Nietzsche argued in a short book titled “Why I Am So Wise” that a person can read only what they have experienced and know. Thus, a person cannot just read anything and know something. Either through a deus ex machina or through happenstance, a person is brought to gather the life experiences that enable them to know, and then they are brought to the reading material that can corroborate knowledge. It is all quite odd. Obviously, writing requires knowing. But to suggest that reading also requires knowing is a remarkable thing to suggest, and that is exactly what Nietzsche did, which in turn set the foundations for Heidegger and the phenomenological method.

Thus, if knowing is a matter of what Heidegger called “Transcendental Subjectivity,” then knowledge cannot be confined or limited to what is empirical or positive. As David Welch argued:

“We must all acknowledge that the world as it is, the world as it is studied, and the world as it is known are not, and cannot be, precisely the same things. We must also acknowledge that what scientists see depends in part upon how they look and what they look for. Thus we must concede to the critics that there is no perfectly objective world to be studied perfectly objectively, and that the quest for a body of statements about the world that corresponds precisely to that world is ultimately vain.”

Until the postmodern age – which began arguably in 2007 when the internet and social media took off – the public sphere was what Daniel Drezner called “a genteel oligopoly.” Drezner wrote: “The old public sphere was a genteel oligopoly; the current ‘Ideas Industry’ is something else entirely. In one sense, it is far more competitive.” Drezner added that “the ability of anyone to establish a personal intellectual empire has increased dramatically.”

The public sphere is where ideas and thus one’s power is demonstrated, given that reality is shaped by the power of one’s ideas and thoughts. Thus, the public sphere is where ideas and thoughts are brought to the fore in shaping the affairs and realities of one’s society. Because the public sphere is no longer monopolized by a few privileged talking heads with White-American wives who are hard to maintain and satisfy, almost anyone can effectively demonstrate their power and their ideas to the world. In the past, social status was determined largely by an Ivy League degree and a White-American wife. Now, social status is determined to a large extent by content. Also, white folks were once seen as the archetype for what a human being should act like and look like. Now, conventional thinking is being deconstructed and flipped on its head.

Moreover, there is a market for anyone or anything.
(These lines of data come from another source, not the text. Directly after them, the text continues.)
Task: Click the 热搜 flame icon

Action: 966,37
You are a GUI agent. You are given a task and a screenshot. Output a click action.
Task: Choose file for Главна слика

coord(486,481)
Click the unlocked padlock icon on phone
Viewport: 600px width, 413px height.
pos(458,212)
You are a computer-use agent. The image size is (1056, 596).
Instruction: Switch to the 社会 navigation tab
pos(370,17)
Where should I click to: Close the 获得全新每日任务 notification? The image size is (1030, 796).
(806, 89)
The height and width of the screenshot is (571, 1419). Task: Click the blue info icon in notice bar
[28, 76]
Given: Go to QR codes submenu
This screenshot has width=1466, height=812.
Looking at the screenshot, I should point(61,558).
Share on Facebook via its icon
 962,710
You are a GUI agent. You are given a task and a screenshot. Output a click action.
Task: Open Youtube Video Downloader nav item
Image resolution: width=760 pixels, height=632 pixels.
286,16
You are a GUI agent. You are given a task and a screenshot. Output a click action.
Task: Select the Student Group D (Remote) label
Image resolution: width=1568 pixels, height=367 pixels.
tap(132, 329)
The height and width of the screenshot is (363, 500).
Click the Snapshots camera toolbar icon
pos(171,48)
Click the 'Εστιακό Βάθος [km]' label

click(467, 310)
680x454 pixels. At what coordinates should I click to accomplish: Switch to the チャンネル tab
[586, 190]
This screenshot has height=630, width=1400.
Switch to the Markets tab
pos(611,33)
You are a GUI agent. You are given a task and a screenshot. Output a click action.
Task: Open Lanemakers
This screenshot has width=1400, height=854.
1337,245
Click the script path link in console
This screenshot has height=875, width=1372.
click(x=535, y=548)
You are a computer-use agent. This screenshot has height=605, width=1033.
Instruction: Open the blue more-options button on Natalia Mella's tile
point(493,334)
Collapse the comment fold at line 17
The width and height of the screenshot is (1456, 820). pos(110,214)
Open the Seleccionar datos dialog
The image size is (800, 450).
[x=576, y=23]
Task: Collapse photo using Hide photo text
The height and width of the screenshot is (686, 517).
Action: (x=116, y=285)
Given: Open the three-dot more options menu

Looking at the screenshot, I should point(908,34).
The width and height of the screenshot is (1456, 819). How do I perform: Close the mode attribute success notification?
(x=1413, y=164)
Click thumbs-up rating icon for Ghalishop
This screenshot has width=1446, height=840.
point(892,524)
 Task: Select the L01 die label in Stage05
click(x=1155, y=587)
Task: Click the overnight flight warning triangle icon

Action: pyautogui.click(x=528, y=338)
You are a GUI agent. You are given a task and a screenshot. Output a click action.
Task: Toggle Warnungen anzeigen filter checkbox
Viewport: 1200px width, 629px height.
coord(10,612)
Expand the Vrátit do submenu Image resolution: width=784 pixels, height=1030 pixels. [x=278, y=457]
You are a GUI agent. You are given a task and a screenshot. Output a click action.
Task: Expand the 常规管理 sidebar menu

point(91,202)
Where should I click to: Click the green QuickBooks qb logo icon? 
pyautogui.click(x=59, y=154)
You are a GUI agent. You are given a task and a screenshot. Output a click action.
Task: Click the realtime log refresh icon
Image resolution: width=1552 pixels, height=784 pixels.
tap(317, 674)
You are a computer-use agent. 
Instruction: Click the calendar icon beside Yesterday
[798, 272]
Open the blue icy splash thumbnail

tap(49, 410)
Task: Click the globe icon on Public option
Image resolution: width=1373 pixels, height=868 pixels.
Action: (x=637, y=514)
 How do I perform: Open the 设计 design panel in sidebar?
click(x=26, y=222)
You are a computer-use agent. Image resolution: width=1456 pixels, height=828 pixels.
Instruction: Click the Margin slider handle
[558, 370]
But the market is now becoming more ubiquitous, by virtue of the fact that “private markets” are now being brought out into “public arenas,” as Robert Pastor once told us during a class lecture. “Private markets into public arenas” is a phenomenon that is being facilitated by technology and the internet. In turn, preferences and tastes can either become expansive and wider, or they can become narrower and optimal, given the greater ability to know as a result of the nature of the market in this globalized and technological age.

The global marketplace of people, ideas, commodities, goods, and other things is now more dynamic and fast-moving than it has ever been before. But as mentioned before, this does not necessarily mean that preferences and tastes can dramatically evolve or widen. Perhaps the more a person knows, the simpler things can get in terms of preferences and tastes. Or perhaps one has no choice but to simplify in order to both know for oneself and for others to know.